Whichever the truth is, political activists might find these comments have a ring of familiarity.
A far more serious problem, however, is the lack of any limitation on amounts which can be spent nationally and in the period between elections.
These amounts have now begun to dwarf the total sums spent on behalf of all candidates. In the period leading up to the 1959 election it has been estimated that the Conservative Party spent £468,000 on advertising alone, while over three times that amount was spent by business firms supporting the conservative cause.
National expenditure on this scale goes a long way to thwart the intention of Parliament in restricting the level of expenditure in constituencies. This has led to a growing demand for an enquiry, which has so far not been acceded to.
That’s R. L. Leonard writing in the early ’60s.

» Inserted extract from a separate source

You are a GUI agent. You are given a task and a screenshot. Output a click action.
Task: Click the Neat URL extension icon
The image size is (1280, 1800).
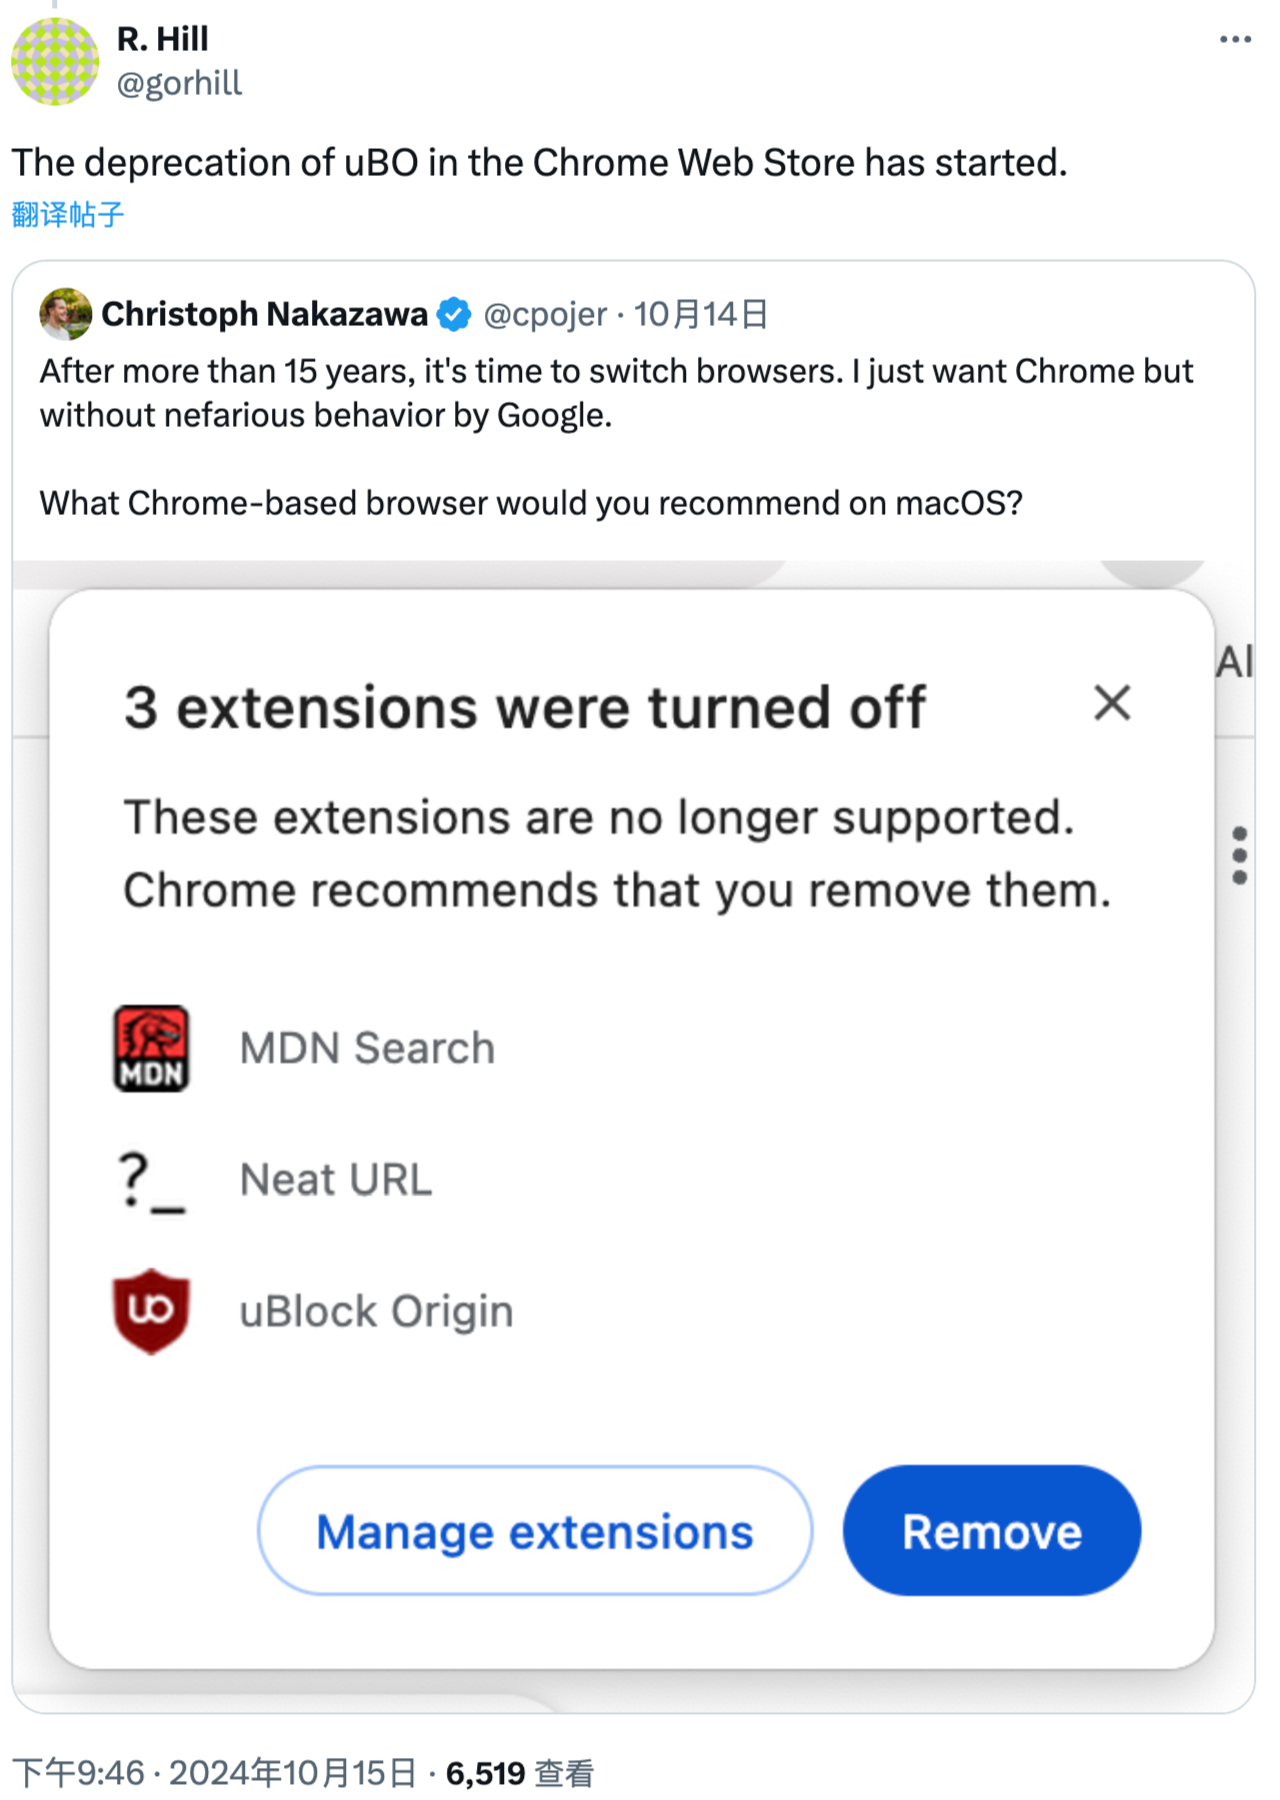tap(152, 1181)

Although there are now notional limits on national expenditure, in reality the effect is to give agents and treasurers a headache rather than actually restricting political spending.
2 Comments
There is something to be said for the simple and brutal solution: completely ban the use of commercial advertising for politics. It would effectively force candidates to campaign by talking directly to their constituents (in person or via their supporters) or by appearing in (impartially run) public debates. I’m not completely sold on the idea, but it does have a certain appeal.
Of course, we’d still be jiggered, in competition with Labour’s Union-employed paid support, and the Tories’ business friends paying for leaflet deliverers in droves, etc. Apart from that, I quite like the idea.